Na altura como hoje, constata-se que a sociedade portuguesa ainda está muito dependente do Estado-patrão para resolver os seus problemas. Isto apesar da liberalização da economia e da sociedade. Mas à medida que os templos se vão esvaziando - notamos que continuamos a precisar daquele forte abraço armilar do Estado para nos desenrrascarmos. É isto que é dramático: estamos na Europa, liberalizámos muitos dos sectores da economia nacional, somos europeístas, adoptámos o euro logo no pelotão da frente mas, ao mesmo tempo, ainda temos uma desgraçada iliteracia, produzimos pouco e mal, somos absentistas, só 15 ou 20% da população domina as TIC e todos, lá no nosso íntimo, continuamos a pugnar pela figura do Estado ama-seca para que ele nos resolva os problemas.
Até parece que à medida que os anos passam e vamos ritualizando esta cerimónia do feriado do 25 de Abril - repetindo discursos muito bem feitos e melhor lidos - o Estado vai batendo em retirada, é desmantelado matando-se o clássico Estado-providência (uma das conquistas de Abril) à medida que as pessoas fazem também as suas escolhas pessoais para as suas vidas, e algumas, infelizmente, não encontram outra opção senão emigrar.
Hoje há mais dinheiro, mais tecnologia, mais estradas e melhores redes viárias, entrámos na Europa, há mais mudança social e económica, esgotámos já muitos fundos comunitários, os actores políticos são também mais civilizados - o PM já não manda à merda nenhum membro da oposição; nenhum membro da oposição chama de filho da p*** ao PM nem lhe promete um par de estalos no hemiciclo, há empresáros de sucesso que falham Opas e ficam deprimidos e mudam a sua ideia do PM, temos as grandes superfícies e muitos centros comerciais que são as novas catedrais do consumo e do endividamento... Tudo para nossa alienação colectiva.
Mas será que lá bem no nosso âmago do inconsciente colectivo somos diferentes? Será que mudámos a nossa postura perante os comportamentos sociais e o risco, a orientação estratégica e a competição, o modo de exercício do poder e a dominação, a afectação de recursos e a forma como capitalizamos os nossos activos sociais e económicos?

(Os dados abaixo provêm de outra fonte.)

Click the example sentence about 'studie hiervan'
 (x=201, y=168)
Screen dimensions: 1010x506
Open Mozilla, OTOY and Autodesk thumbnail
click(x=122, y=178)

Creio que nas questões de fundo continuamos a ser aquilo que sempre fomos, salvo na época da gesta dos Descobrimentos em que fomos excepcionalmente ousados. Aparte essa fase de grande expansão continuamos todos a gerir as contas do velho merceeiro da Rua Morais a caminho do Alto de S. João em que o Estado-pai se tansformou (para agora ser desmantelado a fim de reduzir a sua dimensão e despesa na equação das finanças públicas) e pugnamos todos, ainda que baixinho, por mais segurança, mais protecção, mais equilíbrios sociais e melhor distribuição. É a quadratura do círculo... Queremos aquilo que não podemos ter, ou o Estado já não pode dar.

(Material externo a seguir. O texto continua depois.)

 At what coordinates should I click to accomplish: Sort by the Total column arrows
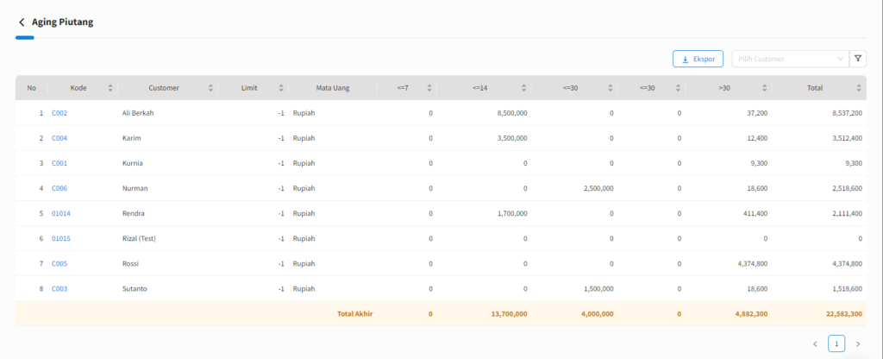[x=859, y=88]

Ou seja, fizemos o 25 de Abril para por a Liberdade à solta juntamente com a sociedade e a economia. Aí desenhamos um mapa cor-de-rosa em que as pessoas, as empresas e o Estado assumiriam mais risco, seriam mais competitivas e assumiriam mais eficientemente as suas posições de dominação e de capitalização na economia. Seríamos também mais felizes e teríamos todos mais filhos. Mas ao fim destas três décadas, apesar dos inegáveis progressos, constatamos que pedimos aquilo que o Estado hoje já não pode dar: protecção, segurança,equilíbrios e distribuição.

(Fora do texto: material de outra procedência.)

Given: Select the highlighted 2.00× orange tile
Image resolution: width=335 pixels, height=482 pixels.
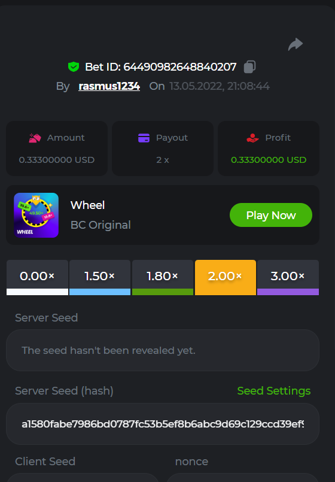Looking at the screenshot, I should click(226, 277).
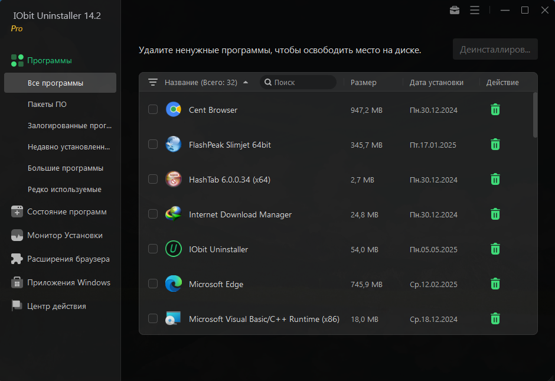Click the trash icon for Cent Browser
The height and width of the screenshot is (381, 555).
pos(495,110)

Isto faz-me lembrar aqueles povos africanos (ex-colónias) que entretanto ascenderam à independência. Na altura eram colónias, não tinham a Liberdade desejada mas, bem ao mal, não passavam fome; hoje, milhares de portugueses, muitos deles qualificados, têm essa tal LIBERDADE mas não sabem o que hão-de fazer com ela ou destino lhe dar... É isto que é dramático ao cabo de 33 anos de Abril.
O que me faz supôr que por vezes Portugal se converteu numa espécie de colónia africana, e a nova Europa tem hoje nome diferente: a China, a Índia e as economias emergentes nascidas à sombra da globalização predatória que defenestra a Liberdade (como fizeram ao Miguel de Vasconcelos e o articulista João Miguel Tavares quer fazer ao Pina Moura) e o sentido que queremos para ela.
Malgré tout, é melhor termos Liberdade do que não ter nada. Mas quando nos perguntam donde somos, até dá vontade de responder que somos uma pretuberância do Corno d´África...
Adenda: Vale a pena ler essa pentarquia de factores que moldam (ainda) a nossa personalidade colectiva. A tal do "respeitinho que é muito bonito" genialmente retratada pelo Alexandre O'Neill: 1) uma direita que ainda não fez a ruptura com o passadao; 2) o autoritarismo; 3) o Estado-paternalista; 4) as boas maneiras (que designaria por costumes); 5) e a sociedade não competitiva. É uma análise tão potente quanto oportuna e interessante, e até estimulante, pois basta que um investigador com dois dedos de testa faça a colecção das bocas que quer o PGR, o Sr. Pinto Monteiro, quer o PM, Sócrates dizem dos blogs como o Jumento refere, e bem - (e aqui há que distrinçá-los, porque há imensa porcaria e tarados obsecados em perseguir o PM e noutras questões que envolvem "sangue" e possam render fama e visitas) para se arranjar objecto para um projecto de investigação na área das humanidades.. Os interessados que pensem nisso, fica aqui a ideia e o desafio. Podem começar pelo Youtube - sob a epígrafe - "Uma Vergonha" - e fazer o search - para se aferir a qualidade mental e a destreza tecnológica de alguns dos nossos responsáveis políticos, mormente em sociedade do conhecimento. Uma autêntica vergonha..."Uma Vergonha" - da autoria do sr. PGR, Pinto Monteiro.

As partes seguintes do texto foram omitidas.